##### Exercise data #####
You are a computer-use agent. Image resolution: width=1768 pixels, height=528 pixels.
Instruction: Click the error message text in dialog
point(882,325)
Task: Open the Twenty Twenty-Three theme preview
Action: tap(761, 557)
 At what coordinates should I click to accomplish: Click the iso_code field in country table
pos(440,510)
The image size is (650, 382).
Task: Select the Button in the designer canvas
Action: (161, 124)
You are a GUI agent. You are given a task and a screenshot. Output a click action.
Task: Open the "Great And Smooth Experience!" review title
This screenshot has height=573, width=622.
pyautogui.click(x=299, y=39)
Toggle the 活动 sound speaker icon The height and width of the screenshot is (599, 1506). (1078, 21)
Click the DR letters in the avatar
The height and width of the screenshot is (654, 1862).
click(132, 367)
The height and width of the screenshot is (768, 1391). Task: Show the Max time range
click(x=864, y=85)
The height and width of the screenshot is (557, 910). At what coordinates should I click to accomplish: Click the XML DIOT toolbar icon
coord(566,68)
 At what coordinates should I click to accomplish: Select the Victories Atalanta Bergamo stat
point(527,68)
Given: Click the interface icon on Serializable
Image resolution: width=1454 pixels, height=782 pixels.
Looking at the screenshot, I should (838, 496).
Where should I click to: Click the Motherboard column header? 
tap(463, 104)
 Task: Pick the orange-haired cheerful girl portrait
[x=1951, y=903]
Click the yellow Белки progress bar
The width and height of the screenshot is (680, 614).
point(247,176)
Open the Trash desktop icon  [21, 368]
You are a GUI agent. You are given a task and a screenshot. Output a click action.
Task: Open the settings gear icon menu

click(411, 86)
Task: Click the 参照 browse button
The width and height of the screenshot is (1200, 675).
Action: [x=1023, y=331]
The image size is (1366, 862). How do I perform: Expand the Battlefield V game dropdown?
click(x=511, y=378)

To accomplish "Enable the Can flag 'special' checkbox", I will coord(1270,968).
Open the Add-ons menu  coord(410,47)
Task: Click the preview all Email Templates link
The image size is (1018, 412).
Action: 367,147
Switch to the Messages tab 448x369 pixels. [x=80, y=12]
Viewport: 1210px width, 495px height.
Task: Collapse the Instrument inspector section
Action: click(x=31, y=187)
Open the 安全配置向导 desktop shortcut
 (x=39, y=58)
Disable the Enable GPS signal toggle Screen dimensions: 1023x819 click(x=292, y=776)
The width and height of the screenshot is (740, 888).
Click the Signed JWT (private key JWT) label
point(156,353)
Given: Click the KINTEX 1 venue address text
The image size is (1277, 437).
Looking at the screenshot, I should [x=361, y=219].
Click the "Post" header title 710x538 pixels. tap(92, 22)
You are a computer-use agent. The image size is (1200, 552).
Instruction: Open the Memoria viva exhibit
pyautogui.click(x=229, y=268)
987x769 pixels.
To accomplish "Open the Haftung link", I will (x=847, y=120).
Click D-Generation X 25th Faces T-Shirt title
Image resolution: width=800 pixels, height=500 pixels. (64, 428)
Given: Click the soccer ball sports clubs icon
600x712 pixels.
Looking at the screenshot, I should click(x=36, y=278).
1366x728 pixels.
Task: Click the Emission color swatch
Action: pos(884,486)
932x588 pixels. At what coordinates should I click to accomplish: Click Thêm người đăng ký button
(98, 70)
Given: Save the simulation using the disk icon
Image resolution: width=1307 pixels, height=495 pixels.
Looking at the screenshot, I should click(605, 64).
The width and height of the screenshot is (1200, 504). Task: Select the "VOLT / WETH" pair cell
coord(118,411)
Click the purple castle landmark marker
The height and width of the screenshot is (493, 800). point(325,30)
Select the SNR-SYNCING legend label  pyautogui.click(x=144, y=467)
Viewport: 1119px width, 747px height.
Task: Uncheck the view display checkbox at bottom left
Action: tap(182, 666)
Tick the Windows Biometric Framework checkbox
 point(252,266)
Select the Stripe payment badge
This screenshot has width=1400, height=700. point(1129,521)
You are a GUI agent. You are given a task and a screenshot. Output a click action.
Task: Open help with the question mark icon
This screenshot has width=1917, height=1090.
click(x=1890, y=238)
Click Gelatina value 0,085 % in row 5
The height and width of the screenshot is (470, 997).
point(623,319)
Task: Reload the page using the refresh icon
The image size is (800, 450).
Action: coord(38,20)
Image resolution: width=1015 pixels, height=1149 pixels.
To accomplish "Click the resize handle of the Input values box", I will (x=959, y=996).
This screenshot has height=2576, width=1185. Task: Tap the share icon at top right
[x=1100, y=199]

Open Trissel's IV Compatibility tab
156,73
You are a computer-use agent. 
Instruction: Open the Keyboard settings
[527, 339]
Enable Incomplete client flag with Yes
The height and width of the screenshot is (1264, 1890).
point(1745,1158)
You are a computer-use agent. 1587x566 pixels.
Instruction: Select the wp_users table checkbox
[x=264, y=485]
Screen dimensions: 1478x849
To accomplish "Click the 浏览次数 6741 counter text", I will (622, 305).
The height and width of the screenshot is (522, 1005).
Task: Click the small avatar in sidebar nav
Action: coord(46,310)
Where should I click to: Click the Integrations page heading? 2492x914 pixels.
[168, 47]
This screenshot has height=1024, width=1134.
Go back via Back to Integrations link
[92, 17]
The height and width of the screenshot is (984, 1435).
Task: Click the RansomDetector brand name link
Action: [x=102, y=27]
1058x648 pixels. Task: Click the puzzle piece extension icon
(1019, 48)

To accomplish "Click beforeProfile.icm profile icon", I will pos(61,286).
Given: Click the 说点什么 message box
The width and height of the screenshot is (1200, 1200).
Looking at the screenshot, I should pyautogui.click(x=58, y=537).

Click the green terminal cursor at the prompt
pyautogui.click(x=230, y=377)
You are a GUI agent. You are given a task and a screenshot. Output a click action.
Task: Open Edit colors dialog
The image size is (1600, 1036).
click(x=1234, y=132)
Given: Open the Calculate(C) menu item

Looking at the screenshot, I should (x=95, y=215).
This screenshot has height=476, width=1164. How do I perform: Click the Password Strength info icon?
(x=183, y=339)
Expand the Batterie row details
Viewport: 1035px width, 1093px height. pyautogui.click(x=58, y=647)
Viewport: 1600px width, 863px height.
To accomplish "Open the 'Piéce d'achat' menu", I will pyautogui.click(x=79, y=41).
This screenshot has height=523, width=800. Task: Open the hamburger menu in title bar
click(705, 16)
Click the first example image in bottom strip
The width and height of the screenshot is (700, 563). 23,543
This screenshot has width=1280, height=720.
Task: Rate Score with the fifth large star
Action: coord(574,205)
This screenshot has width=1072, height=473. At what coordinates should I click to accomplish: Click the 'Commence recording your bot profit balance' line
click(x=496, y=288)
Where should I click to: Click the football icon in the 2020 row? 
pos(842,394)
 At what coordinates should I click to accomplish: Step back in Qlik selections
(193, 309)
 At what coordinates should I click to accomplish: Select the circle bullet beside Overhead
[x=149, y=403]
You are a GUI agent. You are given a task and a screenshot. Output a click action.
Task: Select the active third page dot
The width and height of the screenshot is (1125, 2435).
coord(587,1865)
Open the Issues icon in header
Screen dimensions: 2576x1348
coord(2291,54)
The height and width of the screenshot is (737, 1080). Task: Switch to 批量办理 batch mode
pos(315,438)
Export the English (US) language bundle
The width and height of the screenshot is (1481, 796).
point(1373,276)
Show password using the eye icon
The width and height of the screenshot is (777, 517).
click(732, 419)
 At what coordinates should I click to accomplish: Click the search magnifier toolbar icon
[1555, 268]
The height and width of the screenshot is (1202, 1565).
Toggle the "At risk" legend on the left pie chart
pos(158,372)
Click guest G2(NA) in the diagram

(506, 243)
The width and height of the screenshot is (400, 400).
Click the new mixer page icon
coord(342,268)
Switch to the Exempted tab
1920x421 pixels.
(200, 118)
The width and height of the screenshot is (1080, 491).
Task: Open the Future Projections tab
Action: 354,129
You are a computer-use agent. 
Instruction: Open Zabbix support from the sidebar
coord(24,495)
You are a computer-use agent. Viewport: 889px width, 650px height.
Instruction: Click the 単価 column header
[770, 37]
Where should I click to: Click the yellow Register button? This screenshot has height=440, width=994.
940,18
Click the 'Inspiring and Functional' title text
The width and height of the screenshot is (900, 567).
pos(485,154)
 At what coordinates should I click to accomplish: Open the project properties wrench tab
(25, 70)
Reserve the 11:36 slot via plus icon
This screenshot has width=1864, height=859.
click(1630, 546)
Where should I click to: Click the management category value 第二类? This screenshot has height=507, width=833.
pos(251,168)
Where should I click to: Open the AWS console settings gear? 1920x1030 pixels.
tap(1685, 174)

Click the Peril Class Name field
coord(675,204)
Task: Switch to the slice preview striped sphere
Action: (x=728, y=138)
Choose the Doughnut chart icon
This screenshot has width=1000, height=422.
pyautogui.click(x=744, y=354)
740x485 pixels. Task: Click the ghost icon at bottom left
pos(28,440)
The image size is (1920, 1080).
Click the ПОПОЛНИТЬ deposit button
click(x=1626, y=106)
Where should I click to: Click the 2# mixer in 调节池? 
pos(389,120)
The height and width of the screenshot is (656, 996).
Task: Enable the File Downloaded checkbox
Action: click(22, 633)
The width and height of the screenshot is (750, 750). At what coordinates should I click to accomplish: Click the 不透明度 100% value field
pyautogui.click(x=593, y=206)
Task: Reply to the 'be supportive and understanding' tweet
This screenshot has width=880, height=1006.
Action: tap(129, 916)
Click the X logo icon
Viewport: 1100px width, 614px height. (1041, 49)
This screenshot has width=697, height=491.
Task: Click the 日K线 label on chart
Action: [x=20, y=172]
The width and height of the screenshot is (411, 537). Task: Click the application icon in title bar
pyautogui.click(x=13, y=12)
#####
*Problem details*:
Set down precisely the lines above between the line holding "Instruction: Select the" and the line holding "Given: Click the 说点什么 message box", inclusive, and nothing beyond them.

*Solution below*:
Instruction: Select the wp_users table checkbox
[x=264, y=485]
Screen dimensions: 1478x849
To accomplish "Click the 浏览次数 6741 counter text", I will (622, 305).
The height and width of the screenshot is (522, 1005).
Task: Click the small avatar in sidebar nav
Action: coord(46,310)
Where should I click to: Click the Integrations page heading? 2492x914 pixels.
[168, 47]
This screenshot has height=1024, width=1134.
Go back via Back to Integrations link
[92, 17]
The height and width of the screenshot is (984, 1435).
Task: Click the RansomDetector brand name link
Action: [x=102, y=27]
1058x648 pixels. Task: Click the puzzle piece extension icon
(1019, 48)

To accomplish "Click beforeProfile.icm profile icon", I will pos(61,286).
Given: Click the 说点什么 message box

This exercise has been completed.